### EXTRACT
# # # # # # #

When Opera Queensland’s Don Giovanni opens next week, dozens of ordinary women – old and young, big and small – will appear naked on stage.
The nude display – representing the “avenging furies” who, in the opera, drag the ghastly Giovanni to his death – is not a publicity stunt, claims the director, Lindy Hume (although the press won’t hurt). It is about enacting female retribution and empowering women. Women who after centuries of misrepresentation, repression and self-restraint in the performing arts are finally claiming the soapbox as their own.
Opera and musicals from decades gone by are particularly vexing: the former are unashamedly gory and sensationalist, often at the expense of women; the latter can hide deeply dated views within upbeat feel-good tunes and supposed happy endings. Both are highly subsidised, requiring large casts and even larger budgets.
Queensland Opera’s artistic director, Patrick Nolan, doesn’t believe we should be driven by fear when exploring such thorny narratives, but we should use them instead to interrogate our own values and assumptions.
“If by ‘problematic’ we mean complex stories that are full of ideas that prompt us to think about the way we connect with each other, the way we understand behaviour, the nature of relations between men and women, the way power is used in interpersonal, societal, political contexts – then yes, Don Giovanni is a problematic opera,” Nolan says.
“Why tackle it? Because the stage is a space in which we can look at these ideas, questioning the motivations behind [them].”
It is a mantra that Jack Symonds, the artistic director of the Sydney Chamber Opera, also abides by. This year, the SCO’s The Rape of Lucretia divided critics and audience alike. As the title suggests, Benjamin Britten’s 1946 “problem” opera features a brutal assault: this time of the chaste Lucretia who, in shame and fearing ostracism from her peers, kills herself. The general thrust of the cocksure, brash libretto is summed up with lines such as: “All women are whores by nature.”
To lessen the blow and to force audiences to cross-examine such language, the director, Kip Williams, flipped the genders. Male actors, wearing ladylike Roman-era clothing, played female roles lip-synching the libretto. Their voices were provided by female singers who stalked behind them, like an eerie shadow or ghostly conscience. The women, dressed in male togas, lip-synched to the male singers.
“I would never have given it to a director who might have just put it on the stage as is,” he says, adding that companies such as SCO exist to bring opera into the modern era and “not wall it off in a museum of ‘that’s how people thought then’”.

# # # # # # #

### SUPPLIED ENTRIES
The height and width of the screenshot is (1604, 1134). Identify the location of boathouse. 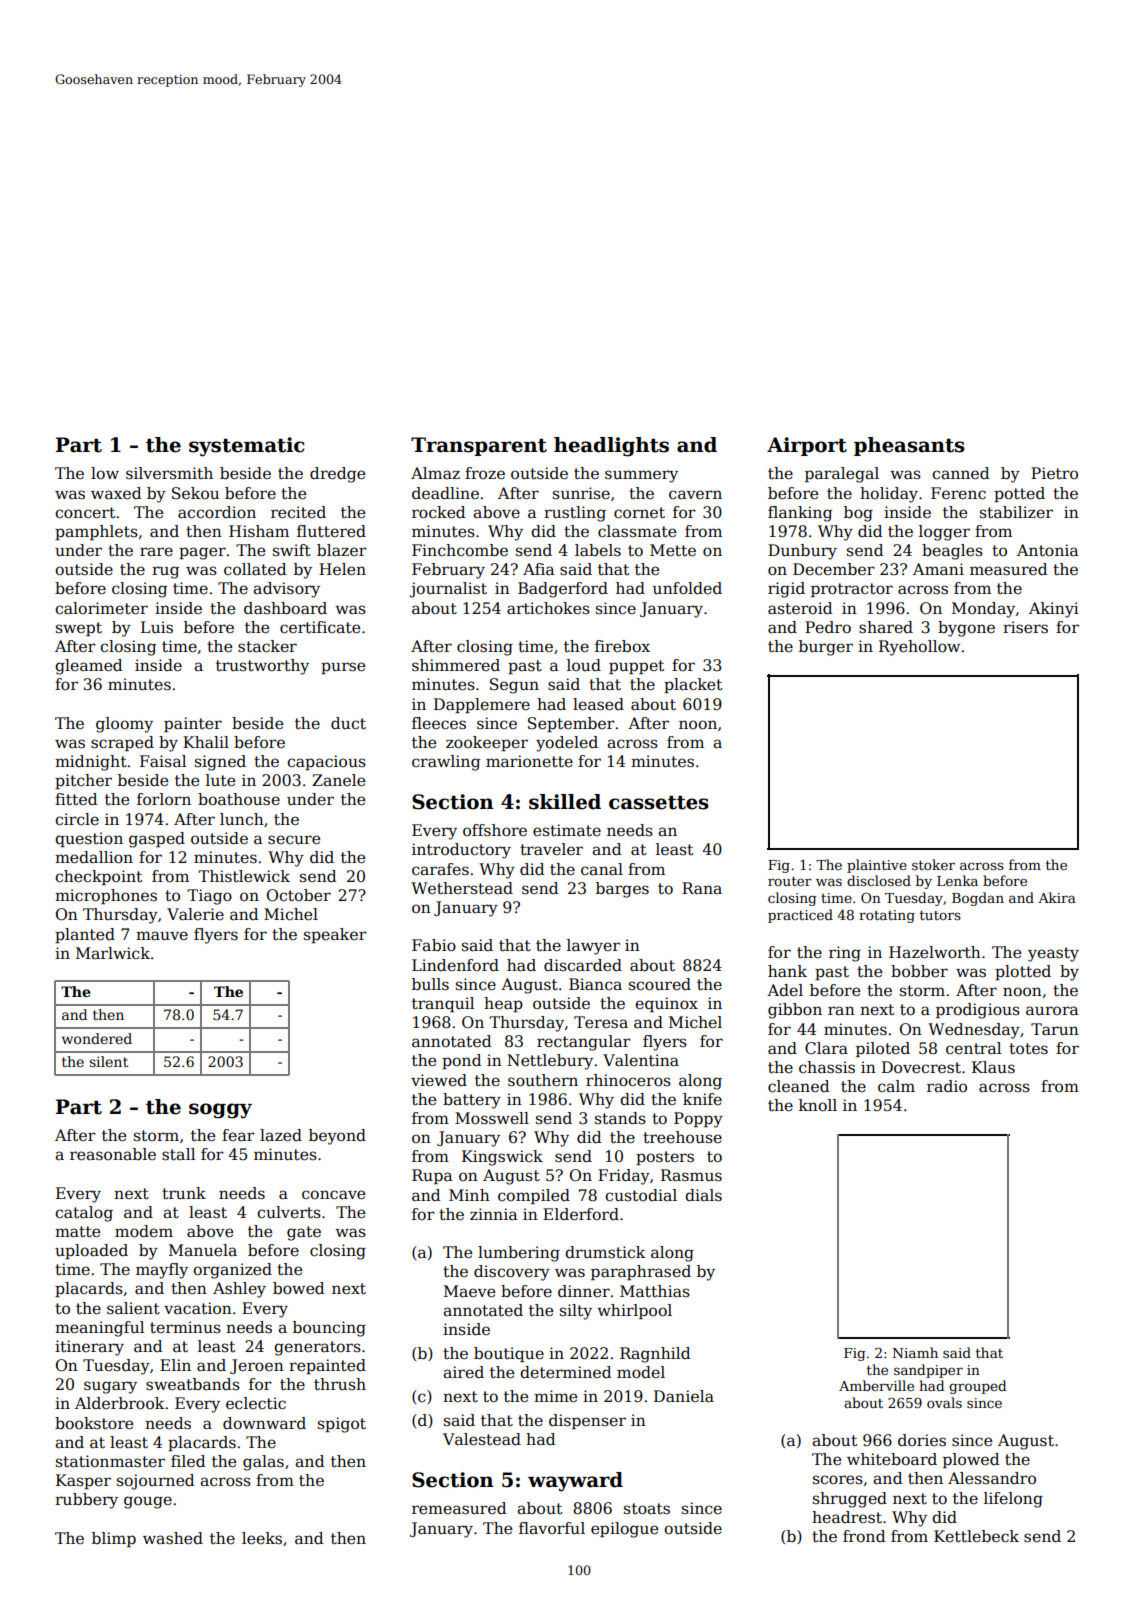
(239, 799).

# # # # # # #

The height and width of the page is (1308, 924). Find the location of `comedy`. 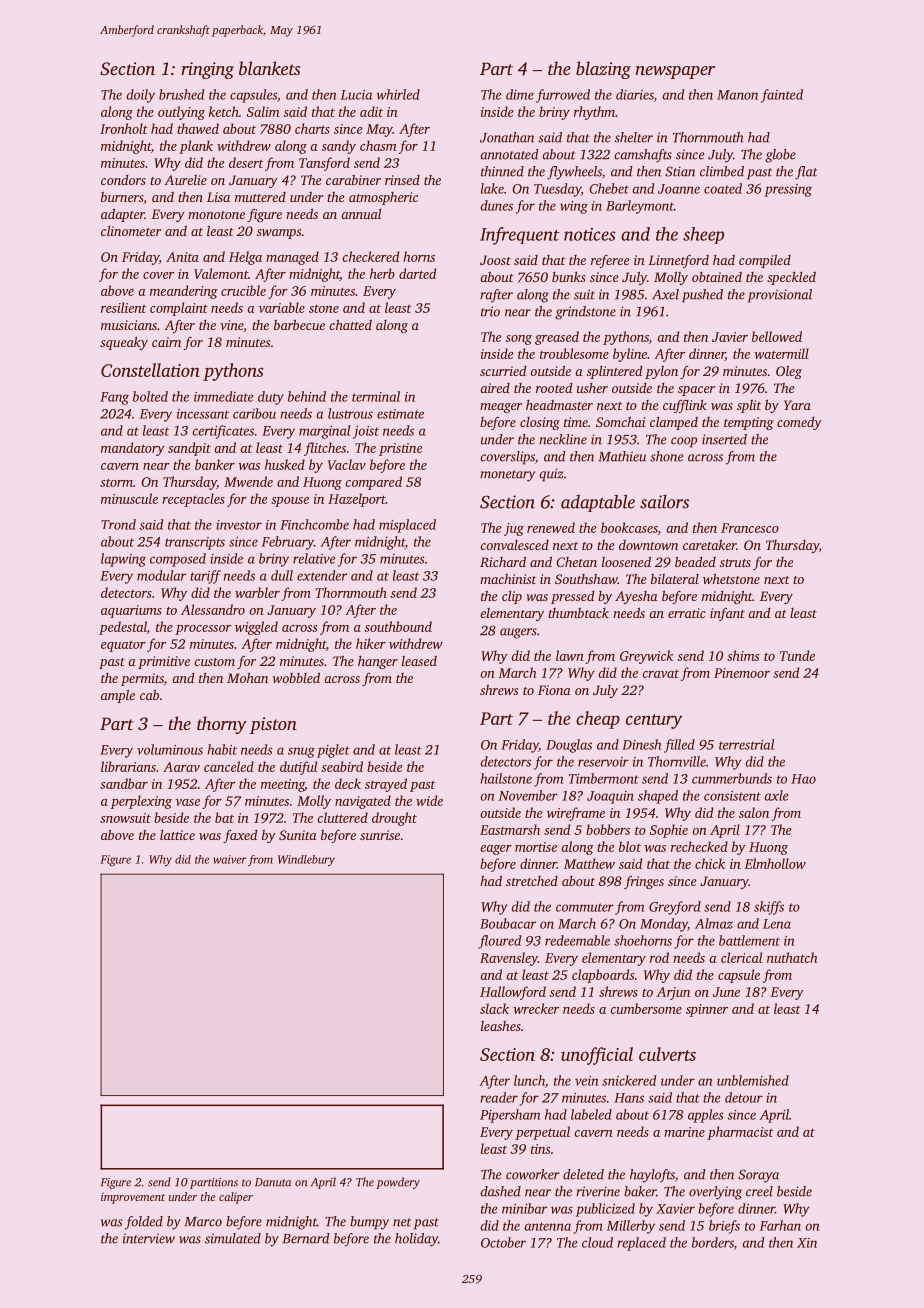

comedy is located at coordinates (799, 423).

# # # # # # #

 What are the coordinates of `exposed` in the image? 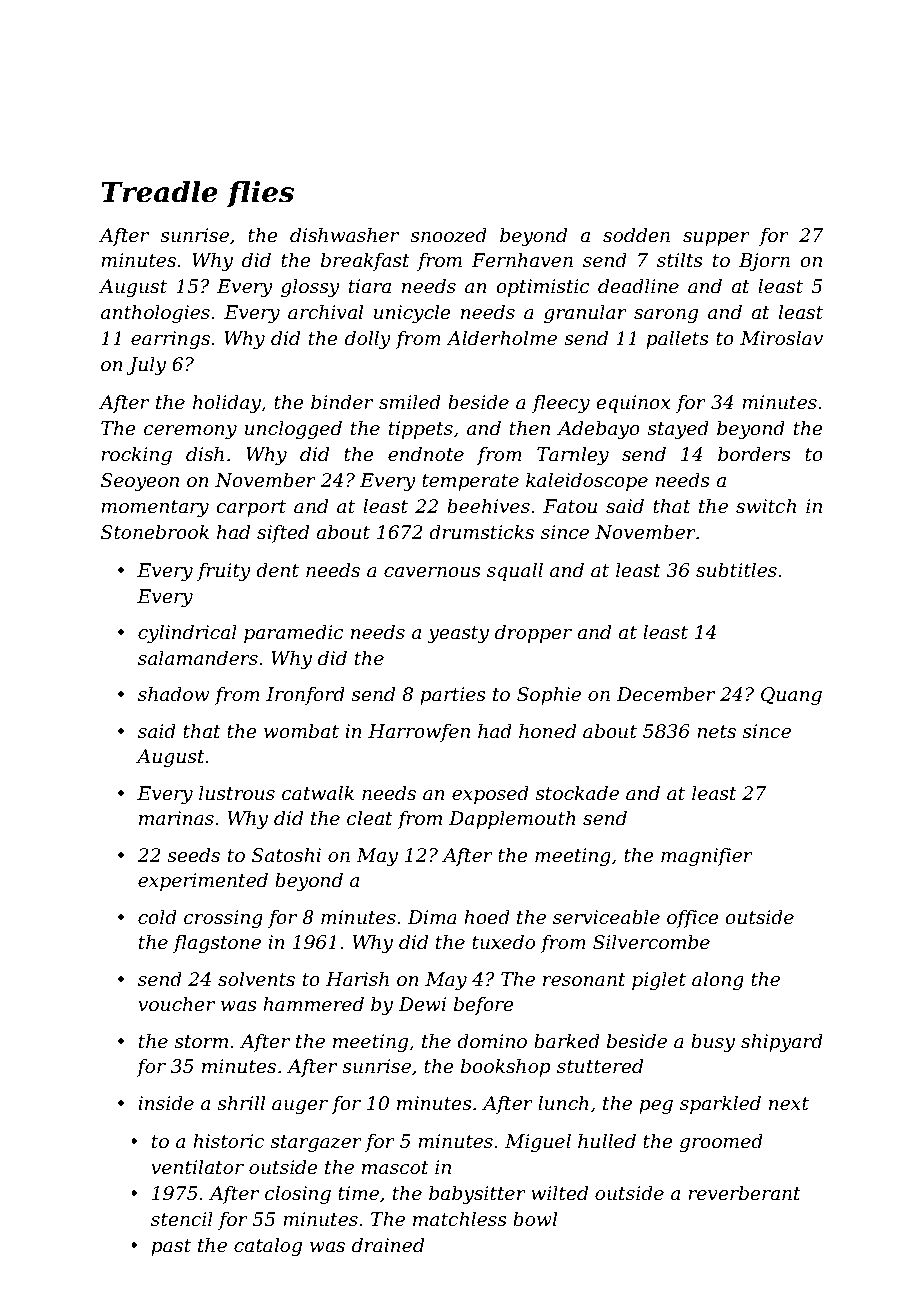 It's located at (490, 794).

# # # # # # #

### OBJECTIVES
a. In the opera article, how would you render this sentence in Spanish: "This year, the SCO’s The Rape of Lucretia divided critics and audience alike."
b. Answer these from the opera article:
(i) Who is the director of Opera Queensland’s Don Giovanni?
(ii) In what year is Benjamin Britten’s The Rape of Lucretia dated?
(iii) Who directed the SCO’s production of The Rape of Lucretia?

### COMPLETED EXERCISE
a. Este año, The Rape of Lucretia de la SCO dividió por igual a la crítica y al público.

b.
(i) Lindy Hume
(ii) 1946
(iii) Kip Williams